-- Opening Marker --

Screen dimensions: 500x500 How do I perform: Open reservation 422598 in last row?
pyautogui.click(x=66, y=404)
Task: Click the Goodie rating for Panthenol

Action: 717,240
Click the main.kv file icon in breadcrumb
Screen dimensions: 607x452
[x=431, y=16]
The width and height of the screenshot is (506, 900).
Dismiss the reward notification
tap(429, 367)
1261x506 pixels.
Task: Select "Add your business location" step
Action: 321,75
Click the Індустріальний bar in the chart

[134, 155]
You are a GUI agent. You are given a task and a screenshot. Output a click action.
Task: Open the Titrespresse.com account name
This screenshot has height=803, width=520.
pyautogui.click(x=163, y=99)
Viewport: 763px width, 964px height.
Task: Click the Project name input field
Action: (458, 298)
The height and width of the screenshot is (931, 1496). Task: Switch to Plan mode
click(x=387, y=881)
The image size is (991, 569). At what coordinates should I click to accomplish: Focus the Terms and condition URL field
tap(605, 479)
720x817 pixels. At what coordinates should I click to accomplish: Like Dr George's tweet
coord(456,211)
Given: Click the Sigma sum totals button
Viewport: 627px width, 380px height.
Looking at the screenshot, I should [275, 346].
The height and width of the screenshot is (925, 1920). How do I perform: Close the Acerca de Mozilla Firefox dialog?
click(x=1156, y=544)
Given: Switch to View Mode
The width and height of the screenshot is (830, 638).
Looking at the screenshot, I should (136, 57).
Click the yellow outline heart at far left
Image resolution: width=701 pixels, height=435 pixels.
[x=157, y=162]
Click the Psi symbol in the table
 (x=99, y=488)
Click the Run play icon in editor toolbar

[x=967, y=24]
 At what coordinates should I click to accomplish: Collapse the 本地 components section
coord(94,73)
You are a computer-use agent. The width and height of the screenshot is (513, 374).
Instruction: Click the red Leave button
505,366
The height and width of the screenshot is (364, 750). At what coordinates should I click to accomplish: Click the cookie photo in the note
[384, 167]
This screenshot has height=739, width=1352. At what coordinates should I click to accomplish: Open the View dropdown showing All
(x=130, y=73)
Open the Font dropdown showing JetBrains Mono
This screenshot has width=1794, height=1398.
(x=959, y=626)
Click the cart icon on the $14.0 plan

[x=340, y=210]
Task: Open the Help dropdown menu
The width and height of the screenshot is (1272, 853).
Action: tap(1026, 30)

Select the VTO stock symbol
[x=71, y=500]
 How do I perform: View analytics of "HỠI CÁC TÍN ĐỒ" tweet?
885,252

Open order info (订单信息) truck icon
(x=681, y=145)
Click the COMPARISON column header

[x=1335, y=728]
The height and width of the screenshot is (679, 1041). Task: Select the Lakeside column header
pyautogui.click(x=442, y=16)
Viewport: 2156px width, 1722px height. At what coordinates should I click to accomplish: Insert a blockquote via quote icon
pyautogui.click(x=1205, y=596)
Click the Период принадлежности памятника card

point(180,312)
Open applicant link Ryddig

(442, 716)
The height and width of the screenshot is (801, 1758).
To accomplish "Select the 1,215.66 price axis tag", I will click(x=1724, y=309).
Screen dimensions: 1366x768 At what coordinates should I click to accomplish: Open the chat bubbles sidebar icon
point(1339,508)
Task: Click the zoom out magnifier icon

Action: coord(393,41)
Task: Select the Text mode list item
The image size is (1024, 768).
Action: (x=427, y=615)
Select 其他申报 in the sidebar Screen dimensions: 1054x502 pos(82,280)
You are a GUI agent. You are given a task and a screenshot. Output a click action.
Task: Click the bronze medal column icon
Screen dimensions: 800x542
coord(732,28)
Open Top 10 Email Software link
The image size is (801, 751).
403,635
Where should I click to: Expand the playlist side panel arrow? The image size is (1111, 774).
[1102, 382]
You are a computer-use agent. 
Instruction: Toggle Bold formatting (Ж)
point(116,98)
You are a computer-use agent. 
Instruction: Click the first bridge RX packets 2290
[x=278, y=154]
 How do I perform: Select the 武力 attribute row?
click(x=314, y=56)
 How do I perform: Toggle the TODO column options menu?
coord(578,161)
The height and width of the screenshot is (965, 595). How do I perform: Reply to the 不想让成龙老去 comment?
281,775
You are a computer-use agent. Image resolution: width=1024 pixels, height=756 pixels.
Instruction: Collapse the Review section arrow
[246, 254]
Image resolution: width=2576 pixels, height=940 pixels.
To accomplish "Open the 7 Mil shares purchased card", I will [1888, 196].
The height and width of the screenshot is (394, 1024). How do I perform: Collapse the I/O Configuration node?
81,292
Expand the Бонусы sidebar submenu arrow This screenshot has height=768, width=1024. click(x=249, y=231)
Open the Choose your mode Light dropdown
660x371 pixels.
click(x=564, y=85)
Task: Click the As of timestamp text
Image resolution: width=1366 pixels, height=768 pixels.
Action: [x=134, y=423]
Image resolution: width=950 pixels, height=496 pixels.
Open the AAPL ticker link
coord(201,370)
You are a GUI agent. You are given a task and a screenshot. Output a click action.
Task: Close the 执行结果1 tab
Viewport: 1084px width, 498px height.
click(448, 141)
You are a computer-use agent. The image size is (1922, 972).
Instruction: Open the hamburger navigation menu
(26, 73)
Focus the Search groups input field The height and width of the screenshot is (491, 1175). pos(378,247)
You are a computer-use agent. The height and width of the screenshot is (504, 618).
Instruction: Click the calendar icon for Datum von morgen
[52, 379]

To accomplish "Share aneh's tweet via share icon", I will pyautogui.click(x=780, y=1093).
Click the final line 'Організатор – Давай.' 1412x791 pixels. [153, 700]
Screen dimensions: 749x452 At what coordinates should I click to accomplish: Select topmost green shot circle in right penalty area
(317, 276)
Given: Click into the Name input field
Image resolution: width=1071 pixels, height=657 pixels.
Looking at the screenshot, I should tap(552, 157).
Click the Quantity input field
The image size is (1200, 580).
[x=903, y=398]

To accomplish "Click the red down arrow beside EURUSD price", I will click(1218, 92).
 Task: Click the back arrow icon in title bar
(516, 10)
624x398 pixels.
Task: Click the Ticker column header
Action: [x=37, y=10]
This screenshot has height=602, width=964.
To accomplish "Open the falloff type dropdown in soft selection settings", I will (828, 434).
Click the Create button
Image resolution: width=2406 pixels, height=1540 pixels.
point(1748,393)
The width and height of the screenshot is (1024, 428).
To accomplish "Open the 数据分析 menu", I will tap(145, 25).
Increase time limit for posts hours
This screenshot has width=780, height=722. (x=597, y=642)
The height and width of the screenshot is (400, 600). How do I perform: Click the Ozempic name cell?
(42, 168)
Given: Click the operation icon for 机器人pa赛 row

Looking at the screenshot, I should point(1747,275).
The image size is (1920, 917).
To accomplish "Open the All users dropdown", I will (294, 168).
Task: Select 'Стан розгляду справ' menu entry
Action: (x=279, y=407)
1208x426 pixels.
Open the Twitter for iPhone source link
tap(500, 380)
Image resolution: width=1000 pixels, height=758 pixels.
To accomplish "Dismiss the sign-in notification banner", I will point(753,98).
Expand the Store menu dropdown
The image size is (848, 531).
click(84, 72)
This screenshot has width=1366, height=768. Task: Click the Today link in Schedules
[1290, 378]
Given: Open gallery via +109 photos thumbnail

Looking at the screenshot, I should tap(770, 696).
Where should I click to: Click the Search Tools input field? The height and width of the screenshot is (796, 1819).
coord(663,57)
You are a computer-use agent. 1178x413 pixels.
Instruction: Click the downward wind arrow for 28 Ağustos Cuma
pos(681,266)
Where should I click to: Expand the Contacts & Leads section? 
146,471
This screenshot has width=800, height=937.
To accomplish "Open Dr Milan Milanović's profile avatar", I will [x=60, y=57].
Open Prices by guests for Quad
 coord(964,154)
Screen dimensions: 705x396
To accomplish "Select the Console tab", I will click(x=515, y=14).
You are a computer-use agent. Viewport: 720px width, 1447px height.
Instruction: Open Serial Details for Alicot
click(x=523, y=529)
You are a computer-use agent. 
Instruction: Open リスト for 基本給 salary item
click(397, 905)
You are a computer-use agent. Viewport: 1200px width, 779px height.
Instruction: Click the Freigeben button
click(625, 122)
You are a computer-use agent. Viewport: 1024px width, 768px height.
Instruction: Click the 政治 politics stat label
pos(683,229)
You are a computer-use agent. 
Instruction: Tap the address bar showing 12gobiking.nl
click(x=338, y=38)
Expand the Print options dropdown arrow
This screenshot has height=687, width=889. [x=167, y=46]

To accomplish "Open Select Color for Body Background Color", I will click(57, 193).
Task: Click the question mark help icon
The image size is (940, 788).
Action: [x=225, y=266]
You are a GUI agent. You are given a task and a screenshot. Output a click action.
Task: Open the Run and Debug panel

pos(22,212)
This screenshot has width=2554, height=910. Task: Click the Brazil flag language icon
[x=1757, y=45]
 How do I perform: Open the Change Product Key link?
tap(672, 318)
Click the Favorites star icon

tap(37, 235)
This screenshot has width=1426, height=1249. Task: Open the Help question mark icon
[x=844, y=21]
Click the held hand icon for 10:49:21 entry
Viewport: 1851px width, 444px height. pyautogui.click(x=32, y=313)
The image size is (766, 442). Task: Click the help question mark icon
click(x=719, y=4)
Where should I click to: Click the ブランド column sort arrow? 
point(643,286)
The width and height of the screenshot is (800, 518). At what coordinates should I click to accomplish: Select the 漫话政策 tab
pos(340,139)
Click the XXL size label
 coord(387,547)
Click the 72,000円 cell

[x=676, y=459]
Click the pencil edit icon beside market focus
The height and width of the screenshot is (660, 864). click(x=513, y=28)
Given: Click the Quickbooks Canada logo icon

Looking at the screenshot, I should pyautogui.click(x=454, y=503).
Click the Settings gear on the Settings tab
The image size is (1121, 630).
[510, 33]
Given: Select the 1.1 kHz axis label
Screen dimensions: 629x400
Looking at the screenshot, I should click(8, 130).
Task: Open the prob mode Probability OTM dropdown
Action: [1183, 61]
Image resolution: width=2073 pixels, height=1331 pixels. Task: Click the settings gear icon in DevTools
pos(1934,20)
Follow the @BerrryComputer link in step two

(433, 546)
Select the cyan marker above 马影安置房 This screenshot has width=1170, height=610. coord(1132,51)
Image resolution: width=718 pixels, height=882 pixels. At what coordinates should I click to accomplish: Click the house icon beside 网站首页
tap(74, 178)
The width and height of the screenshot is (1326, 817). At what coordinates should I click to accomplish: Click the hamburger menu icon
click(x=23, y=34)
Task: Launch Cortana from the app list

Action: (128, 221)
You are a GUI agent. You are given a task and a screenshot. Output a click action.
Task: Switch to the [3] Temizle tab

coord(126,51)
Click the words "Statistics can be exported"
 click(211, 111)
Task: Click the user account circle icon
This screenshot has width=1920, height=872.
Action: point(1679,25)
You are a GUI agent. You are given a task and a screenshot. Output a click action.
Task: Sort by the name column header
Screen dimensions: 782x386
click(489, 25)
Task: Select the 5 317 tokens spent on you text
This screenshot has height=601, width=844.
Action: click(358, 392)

-- Closing Marker --

Where does "axis" appear in the listing? Show every line that has it.

To accomplish "Select the 1,215.66 price axis tag", I will click(x=1724, y=309).
Given: Select the 1.1 kHz axis label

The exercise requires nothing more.